____ Source records
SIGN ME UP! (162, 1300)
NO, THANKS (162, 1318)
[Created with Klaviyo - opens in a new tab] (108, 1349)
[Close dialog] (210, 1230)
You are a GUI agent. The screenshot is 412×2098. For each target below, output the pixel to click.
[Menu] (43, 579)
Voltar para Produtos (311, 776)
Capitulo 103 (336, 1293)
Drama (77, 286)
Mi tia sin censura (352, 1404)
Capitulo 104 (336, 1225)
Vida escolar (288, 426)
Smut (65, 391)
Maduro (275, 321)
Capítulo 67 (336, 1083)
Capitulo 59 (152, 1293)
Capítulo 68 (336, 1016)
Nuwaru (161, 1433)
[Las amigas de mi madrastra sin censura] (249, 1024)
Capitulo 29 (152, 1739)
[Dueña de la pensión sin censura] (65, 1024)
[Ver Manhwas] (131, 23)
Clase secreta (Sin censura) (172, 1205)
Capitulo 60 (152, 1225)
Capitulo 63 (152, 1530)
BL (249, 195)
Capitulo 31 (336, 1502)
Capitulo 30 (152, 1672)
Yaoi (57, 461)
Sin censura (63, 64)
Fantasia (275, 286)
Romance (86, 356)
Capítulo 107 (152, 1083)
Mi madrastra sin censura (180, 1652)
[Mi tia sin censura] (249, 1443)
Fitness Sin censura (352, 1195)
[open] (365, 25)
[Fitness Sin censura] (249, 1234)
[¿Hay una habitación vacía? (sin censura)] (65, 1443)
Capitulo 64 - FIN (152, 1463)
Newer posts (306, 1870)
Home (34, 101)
________
Exercise>
Output the entries above word for word.

Exercise response>
SIGN ME UP! (162, 1300)
NO, THANKS (162, 1318)
[Created with Klaviyo - opens in a new tab] (108, 1349)
[Close dialog] (210, 1230)
You are a GUI agent. The screenshot is 412×2098. For each target below, output the pixel to click.
[Menu] (43, 579)
Voltar para Produtos (311, 776)
Capitulo 103 (336, 1293)
Drama (77, 286)
Mi tia sin censura (352, 1404)
Capitulo 104 (336, 1225)
Vida escolar (288, 426)
Smut (65, 391)
Maduro (275, 321)
Capítulo 67 (336, 1083)
Capitulo 59 (152, 1293)
Capítulo 68 (336, 1016)
Nuwaru (161, 1433)
[Las amigas de mi madrastra sin censura] (249, 1024)
Capitulo 29 (152, 1739)
[Dueña de la pensión sin censura] (65, 1024)
[Ver Manhwas] (131, 23)
Clase secreta (Sin censura) (172, 1205)
Capitulo 60 (152, 1225)
Capitulo 63 (152, 1530)
BL (249, 195)
Capitulo 31 (336, 1502)
Capitulo 30 (152, 1672)
Yaoi (57, 461)
Sin censura (63, 64)
Fantasia (275, 286)
Romance (86, 356)
Capítulo 107 (152, 1083)
Mi madrastra sin censura (180, 1652)
[Mi tia sin censura] (249, 1443)
Fitness Sin censura (352, 1195)
[open] (365, 25)
[Fitness Sin censura] (249, 1234)
[¿Hay una habitación vacía? (sin censura)] (65, 1443)
Capitulo 64 - FIN (152, 1463)
Newer posts (306, 1870)
Home (34, 101)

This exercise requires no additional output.